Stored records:

====

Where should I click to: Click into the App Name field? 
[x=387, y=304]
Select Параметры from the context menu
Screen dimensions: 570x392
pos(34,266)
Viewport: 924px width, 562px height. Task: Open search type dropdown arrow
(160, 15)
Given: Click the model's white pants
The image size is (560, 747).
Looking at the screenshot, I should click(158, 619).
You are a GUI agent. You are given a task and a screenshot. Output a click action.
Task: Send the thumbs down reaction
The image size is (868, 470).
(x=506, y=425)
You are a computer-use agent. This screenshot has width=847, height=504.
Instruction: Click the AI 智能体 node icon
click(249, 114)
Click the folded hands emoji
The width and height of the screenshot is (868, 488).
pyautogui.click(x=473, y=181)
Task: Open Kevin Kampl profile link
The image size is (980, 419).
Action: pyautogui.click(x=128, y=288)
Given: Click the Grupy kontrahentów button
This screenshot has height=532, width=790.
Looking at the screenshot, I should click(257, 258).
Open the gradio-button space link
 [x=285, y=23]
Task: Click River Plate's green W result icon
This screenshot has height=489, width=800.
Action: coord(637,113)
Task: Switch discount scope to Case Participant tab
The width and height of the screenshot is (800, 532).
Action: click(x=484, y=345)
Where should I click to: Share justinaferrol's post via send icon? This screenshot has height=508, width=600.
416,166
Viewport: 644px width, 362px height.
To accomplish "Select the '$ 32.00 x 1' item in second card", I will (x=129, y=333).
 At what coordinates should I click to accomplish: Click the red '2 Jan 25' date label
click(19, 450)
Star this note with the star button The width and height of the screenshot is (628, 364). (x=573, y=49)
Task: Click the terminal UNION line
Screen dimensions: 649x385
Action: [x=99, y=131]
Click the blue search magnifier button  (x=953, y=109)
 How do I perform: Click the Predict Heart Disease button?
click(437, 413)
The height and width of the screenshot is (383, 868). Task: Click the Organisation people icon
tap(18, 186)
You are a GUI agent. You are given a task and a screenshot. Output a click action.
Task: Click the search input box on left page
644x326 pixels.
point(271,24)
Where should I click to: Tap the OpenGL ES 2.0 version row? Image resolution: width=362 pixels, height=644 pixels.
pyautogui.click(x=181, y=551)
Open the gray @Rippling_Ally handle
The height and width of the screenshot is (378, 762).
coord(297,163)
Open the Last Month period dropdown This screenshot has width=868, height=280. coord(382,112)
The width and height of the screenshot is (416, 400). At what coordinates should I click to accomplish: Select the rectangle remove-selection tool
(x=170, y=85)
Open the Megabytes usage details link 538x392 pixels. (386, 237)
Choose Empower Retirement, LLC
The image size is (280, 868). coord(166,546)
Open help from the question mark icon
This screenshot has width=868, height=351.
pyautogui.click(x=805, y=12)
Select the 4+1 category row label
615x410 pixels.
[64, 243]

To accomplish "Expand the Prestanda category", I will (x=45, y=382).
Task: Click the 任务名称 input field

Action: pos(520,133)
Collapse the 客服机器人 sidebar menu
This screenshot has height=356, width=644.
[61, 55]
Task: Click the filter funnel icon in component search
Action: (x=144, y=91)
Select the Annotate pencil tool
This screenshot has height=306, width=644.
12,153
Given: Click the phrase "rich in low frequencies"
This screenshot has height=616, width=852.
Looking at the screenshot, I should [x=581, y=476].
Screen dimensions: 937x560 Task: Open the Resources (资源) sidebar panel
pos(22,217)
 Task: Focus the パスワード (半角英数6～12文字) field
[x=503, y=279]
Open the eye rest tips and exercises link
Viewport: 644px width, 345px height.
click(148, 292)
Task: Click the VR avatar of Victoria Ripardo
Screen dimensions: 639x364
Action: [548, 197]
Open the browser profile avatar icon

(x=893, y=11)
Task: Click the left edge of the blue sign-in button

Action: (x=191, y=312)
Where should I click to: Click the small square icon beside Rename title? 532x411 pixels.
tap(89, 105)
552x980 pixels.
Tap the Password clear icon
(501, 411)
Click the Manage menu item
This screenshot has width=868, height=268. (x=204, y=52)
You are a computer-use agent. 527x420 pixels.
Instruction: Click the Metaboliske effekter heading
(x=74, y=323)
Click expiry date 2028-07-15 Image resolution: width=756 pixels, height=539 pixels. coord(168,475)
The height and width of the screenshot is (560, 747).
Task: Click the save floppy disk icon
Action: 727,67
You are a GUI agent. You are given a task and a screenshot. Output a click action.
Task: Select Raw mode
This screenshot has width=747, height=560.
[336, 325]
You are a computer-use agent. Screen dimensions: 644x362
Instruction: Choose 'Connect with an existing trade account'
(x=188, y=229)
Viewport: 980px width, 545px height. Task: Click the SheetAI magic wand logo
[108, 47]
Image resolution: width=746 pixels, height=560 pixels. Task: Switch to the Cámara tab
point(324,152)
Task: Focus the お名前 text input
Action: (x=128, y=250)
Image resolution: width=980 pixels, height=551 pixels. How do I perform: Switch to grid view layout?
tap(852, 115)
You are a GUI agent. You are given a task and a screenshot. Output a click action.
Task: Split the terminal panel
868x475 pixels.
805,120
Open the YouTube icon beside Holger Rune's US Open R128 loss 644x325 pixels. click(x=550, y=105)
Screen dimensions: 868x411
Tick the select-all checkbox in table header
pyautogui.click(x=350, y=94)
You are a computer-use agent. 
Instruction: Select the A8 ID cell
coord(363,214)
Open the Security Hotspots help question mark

====

Try it:
Your reply should consist only of the lines from the one containing "552x980 pixels." through the last line of the records, each reproduced exactly.

Output:
552x980 pixels.
Tap the Password clear icon
(501, 411)
Click the Manage menu item
This screenshot has width=868, height=268. (x=204, y=52)
You are a computer-use agent. 527x420 pixels.
Instruction: Click the Metaboliske effekter heading
(x=74, y=323)
Click expiry date 2028-07-15 Image resolution: width=756 pixels, height=539 pixels. coord(168,475)
The height and width of the screenshot is (560, 747).
Task: Click the save floppy disk icon
Action: 727,67
You are a GUI agent. You are given a task and a screenshot. Output a click action.
Task: Select Raw mode
This screenshot has width=747, height=560.
[336, 325]
You are a computer-use agent. Screen dimensions: 644x362
Instruction: Choose 'Connect with an existing trade account'
(x=188, y=229)
Viewport: 980px width, 545px height. Task: Click the SheetAI magic wand logo
[108, 47]
Image resolution: width=746 pixels, height=560 pixels. Task: Switch to the Cámara tab
point(324,152)
Task: Focus the お名前 text input
Action: (x=128, y=250)
Image resolution: width=980 pixels, height=551 pixels. How do I perform: Switch to grid view layout?
tap(852, 115)
You are a GUI agent. You are given a task and a screenshot. Output a click action.
Task: Split the terminal panel
868x475 pixels.
805,120
Open the YouTube icon beside Holger Rune's US Open R128 loss 644x325 pixels. click(x=550, y=105)
Screen dimensions: 868x411
Tick the select-all checkbox in table header
pyautogui.click(x=350, y=94)
You are a computer-use agent. 
Instruction: Select the A8 ID cell
coord(363,214)
Open the Security Hotspots help question mark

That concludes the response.